**THE TASK:** Among the entries below, find the line with "GPS (49, 2461)", then quote it and each following line up to and including the line with "Éclairage (208, 2508)", and nothing else.

⁂

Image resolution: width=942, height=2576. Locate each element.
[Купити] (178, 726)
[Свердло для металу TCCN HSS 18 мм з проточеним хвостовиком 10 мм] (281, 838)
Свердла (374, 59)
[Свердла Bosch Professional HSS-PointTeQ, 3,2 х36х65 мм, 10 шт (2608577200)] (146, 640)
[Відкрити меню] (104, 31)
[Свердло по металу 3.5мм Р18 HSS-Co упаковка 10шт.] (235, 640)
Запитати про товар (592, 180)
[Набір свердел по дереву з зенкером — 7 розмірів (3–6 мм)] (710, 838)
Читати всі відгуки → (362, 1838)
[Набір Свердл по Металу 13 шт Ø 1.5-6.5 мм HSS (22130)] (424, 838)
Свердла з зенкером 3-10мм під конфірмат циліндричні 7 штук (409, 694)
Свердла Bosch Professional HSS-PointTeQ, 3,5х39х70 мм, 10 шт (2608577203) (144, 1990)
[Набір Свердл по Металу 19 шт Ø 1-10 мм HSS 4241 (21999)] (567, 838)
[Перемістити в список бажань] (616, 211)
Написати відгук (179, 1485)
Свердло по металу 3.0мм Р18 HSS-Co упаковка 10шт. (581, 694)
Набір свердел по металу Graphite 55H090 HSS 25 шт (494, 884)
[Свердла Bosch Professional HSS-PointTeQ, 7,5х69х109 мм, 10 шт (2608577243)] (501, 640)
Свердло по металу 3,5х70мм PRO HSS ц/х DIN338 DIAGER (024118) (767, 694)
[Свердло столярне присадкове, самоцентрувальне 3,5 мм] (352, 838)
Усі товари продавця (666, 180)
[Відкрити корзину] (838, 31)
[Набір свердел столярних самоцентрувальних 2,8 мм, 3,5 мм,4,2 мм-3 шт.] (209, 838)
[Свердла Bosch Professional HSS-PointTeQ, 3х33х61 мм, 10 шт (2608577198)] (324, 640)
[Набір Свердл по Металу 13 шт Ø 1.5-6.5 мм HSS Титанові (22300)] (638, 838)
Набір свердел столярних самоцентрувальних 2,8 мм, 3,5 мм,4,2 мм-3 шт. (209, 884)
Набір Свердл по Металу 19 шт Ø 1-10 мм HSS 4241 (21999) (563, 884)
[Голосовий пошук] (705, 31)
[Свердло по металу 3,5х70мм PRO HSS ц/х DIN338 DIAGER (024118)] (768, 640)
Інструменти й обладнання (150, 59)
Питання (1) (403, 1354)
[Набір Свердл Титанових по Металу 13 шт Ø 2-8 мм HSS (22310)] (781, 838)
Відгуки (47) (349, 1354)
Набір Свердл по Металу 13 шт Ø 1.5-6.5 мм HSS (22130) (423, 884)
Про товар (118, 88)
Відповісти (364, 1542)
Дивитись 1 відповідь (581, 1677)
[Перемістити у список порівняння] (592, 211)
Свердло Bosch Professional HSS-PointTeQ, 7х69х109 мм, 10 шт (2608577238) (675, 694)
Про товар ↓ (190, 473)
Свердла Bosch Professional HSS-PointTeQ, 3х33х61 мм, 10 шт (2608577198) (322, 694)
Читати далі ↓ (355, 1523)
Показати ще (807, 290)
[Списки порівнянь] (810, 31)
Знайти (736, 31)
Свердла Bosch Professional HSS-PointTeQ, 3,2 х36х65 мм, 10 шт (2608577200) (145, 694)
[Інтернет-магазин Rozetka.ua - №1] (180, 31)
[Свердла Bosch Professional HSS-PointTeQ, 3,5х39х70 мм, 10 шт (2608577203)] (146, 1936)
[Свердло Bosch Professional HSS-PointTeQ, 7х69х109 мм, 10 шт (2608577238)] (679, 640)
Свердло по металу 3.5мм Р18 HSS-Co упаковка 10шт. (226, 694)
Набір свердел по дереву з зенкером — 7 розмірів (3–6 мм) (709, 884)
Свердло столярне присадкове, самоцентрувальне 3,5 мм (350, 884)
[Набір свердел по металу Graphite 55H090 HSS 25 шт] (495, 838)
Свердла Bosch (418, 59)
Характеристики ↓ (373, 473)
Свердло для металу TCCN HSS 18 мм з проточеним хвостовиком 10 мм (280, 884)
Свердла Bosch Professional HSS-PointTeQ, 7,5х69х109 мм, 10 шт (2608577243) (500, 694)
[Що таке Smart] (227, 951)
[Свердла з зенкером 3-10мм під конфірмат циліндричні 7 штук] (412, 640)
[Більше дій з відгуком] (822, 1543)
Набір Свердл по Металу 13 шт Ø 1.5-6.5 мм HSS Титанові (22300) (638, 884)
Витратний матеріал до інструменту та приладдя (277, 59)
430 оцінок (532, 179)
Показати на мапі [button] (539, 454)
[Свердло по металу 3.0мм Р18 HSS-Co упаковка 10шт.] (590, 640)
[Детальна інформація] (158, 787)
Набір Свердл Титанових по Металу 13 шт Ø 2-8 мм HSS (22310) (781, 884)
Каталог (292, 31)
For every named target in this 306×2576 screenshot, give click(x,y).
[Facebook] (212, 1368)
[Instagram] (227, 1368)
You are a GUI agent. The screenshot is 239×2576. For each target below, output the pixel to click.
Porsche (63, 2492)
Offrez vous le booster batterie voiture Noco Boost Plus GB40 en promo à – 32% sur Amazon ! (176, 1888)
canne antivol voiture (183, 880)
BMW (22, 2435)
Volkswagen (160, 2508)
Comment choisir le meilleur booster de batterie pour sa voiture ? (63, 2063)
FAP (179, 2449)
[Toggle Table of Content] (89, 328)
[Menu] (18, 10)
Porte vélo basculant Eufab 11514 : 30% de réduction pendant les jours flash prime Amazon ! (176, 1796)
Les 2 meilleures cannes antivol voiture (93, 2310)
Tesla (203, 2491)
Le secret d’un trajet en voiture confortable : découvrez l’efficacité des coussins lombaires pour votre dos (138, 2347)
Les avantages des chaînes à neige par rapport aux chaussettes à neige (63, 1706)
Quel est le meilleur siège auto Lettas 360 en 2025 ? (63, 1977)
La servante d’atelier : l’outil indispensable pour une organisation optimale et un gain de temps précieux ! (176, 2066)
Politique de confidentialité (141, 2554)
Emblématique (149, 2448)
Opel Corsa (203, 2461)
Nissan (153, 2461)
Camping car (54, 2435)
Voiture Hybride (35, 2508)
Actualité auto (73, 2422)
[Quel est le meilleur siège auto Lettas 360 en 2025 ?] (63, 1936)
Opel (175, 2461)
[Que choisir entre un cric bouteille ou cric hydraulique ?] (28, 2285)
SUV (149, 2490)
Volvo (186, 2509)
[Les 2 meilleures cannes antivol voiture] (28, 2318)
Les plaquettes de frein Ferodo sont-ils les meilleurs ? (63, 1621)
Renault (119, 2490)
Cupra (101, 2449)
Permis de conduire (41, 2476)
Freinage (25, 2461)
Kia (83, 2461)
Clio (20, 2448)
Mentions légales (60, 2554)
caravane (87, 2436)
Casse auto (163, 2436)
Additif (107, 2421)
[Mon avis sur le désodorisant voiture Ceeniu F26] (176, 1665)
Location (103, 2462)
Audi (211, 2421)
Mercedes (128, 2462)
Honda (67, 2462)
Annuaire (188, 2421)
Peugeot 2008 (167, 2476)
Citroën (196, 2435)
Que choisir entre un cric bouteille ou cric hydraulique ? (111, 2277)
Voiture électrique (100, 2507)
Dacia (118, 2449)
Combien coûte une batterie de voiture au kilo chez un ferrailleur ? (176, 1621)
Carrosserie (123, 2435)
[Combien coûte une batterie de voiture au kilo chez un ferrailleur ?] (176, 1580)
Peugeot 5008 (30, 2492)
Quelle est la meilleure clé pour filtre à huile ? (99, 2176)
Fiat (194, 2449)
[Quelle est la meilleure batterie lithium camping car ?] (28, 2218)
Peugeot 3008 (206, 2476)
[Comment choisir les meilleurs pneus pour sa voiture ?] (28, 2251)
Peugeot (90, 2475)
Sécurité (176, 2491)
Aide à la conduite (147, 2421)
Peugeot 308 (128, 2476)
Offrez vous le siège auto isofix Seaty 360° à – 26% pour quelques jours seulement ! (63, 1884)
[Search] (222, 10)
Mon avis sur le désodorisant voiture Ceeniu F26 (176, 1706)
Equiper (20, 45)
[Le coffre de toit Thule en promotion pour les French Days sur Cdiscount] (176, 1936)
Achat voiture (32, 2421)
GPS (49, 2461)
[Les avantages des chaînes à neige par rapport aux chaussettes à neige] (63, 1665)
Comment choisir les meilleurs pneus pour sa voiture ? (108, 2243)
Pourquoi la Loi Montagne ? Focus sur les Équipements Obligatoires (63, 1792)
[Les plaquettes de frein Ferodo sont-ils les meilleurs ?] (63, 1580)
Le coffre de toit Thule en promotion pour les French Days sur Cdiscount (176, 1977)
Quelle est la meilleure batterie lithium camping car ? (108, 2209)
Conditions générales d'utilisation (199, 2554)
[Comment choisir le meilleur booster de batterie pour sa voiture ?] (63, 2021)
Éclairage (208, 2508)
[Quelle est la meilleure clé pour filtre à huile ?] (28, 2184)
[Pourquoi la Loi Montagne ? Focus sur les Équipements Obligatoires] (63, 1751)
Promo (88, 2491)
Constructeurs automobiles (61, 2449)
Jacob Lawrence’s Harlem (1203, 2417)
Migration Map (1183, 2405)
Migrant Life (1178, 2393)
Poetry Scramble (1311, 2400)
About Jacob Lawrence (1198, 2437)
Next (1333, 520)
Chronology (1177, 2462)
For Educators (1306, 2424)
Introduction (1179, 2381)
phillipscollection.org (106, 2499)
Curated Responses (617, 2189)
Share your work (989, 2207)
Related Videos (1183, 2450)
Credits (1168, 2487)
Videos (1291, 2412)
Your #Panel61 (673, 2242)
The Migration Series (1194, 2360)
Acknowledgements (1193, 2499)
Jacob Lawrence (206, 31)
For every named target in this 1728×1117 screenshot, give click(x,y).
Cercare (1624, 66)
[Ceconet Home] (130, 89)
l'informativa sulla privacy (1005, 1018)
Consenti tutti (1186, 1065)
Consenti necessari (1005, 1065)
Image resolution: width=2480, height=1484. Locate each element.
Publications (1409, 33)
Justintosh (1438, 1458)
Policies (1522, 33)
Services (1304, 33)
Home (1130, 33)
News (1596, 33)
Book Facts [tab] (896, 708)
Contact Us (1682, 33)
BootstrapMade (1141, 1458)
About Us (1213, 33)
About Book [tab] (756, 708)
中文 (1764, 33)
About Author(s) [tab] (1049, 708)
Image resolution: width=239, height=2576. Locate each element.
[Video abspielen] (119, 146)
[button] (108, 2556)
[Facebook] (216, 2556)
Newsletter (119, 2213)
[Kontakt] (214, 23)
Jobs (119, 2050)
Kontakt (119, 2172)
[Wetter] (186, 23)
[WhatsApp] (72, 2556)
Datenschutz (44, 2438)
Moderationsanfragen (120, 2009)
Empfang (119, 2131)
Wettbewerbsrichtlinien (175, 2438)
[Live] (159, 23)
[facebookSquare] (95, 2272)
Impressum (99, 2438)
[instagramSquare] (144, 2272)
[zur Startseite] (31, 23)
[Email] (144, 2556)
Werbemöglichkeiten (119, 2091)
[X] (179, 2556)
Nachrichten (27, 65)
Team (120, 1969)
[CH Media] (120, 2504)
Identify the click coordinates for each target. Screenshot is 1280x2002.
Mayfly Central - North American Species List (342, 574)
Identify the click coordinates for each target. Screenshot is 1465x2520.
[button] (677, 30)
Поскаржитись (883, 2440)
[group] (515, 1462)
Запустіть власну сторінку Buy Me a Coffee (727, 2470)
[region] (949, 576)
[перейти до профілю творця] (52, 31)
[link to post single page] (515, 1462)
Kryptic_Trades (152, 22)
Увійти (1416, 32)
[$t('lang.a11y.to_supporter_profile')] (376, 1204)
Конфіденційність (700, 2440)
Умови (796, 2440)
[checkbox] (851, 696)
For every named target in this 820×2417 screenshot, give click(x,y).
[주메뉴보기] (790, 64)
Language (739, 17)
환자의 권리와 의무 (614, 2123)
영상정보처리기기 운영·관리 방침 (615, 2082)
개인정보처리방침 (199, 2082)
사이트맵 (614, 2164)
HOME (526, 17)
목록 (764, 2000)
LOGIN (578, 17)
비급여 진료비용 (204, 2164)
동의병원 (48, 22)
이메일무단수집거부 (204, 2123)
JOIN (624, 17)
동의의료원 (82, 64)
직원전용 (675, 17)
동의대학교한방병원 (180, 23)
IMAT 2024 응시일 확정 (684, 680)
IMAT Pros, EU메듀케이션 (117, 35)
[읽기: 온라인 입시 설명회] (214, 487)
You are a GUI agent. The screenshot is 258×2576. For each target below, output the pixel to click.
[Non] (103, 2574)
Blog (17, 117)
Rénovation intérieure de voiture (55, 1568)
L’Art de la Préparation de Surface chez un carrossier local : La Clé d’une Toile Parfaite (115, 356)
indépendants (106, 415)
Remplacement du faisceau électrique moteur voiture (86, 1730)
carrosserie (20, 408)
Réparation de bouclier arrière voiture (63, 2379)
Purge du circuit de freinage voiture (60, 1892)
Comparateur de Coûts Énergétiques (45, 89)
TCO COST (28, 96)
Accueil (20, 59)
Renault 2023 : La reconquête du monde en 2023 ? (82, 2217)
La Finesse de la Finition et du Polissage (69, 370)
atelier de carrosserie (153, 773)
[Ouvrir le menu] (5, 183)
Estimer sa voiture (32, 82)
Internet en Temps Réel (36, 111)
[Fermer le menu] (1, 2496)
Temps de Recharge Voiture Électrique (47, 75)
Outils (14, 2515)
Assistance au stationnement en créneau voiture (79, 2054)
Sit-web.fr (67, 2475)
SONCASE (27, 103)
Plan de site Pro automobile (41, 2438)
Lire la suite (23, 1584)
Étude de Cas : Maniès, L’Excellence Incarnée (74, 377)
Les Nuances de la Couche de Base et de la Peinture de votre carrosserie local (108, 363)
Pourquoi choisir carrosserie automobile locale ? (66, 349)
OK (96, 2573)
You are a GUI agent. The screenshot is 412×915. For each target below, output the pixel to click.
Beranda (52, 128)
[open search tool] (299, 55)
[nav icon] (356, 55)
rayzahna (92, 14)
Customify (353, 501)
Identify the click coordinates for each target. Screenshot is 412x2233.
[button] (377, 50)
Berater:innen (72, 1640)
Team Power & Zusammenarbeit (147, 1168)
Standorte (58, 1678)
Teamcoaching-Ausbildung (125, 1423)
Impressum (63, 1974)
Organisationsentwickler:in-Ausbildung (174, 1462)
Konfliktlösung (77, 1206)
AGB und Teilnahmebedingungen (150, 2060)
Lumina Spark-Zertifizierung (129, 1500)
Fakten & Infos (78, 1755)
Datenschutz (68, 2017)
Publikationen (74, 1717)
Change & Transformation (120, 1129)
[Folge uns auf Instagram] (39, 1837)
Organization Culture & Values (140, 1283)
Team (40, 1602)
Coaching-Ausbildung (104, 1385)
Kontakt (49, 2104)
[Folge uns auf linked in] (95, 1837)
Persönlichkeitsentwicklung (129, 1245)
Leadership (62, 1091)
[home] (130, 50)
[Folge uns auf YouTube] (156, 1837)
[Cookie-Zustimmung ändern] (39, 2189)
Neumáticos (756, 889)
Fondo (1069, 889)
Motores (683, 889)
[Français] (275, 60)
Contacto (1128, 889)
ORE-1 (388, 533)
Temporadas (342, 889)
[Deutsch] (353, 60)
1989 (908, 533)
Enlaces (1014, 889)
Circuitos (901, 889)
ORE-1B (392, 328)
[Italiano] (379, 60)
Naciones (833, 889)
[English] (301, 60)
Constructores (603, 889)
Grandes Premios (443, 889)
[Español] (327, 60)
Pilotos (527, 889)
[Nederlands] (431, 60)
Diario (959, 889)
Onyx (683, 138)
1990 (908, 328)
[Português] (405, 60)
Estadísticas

⁂

**PROBLEM SOLUTION:**
GPS (49, 2461)
[Les avantages des chaînes à neige par rapport aux chaussettes à neige] (63, 1665)
Comment choisir les meilleurs pneus pour sa voiture ? (108, 2243)
Pourquoi la Loi Montagne ? Focus sur les Équipements Obligatoires (63, 1792)
[Les plaquettes de frein Ferodo sont-ils les meilleurs ?] (63, 1580)
Le coffre de toit Thule en promotion pour les French Days sur Cdiscount (176, 1977)
Quelle est la meilleure batterie lithium camping car ? (108, 2209)
Conditions générales d'utilisation (199, 2554)
[Comment choisir le meilleur booster de batterie pour sa voiture ?] (63, 2021)
Éclairage (208, 2508)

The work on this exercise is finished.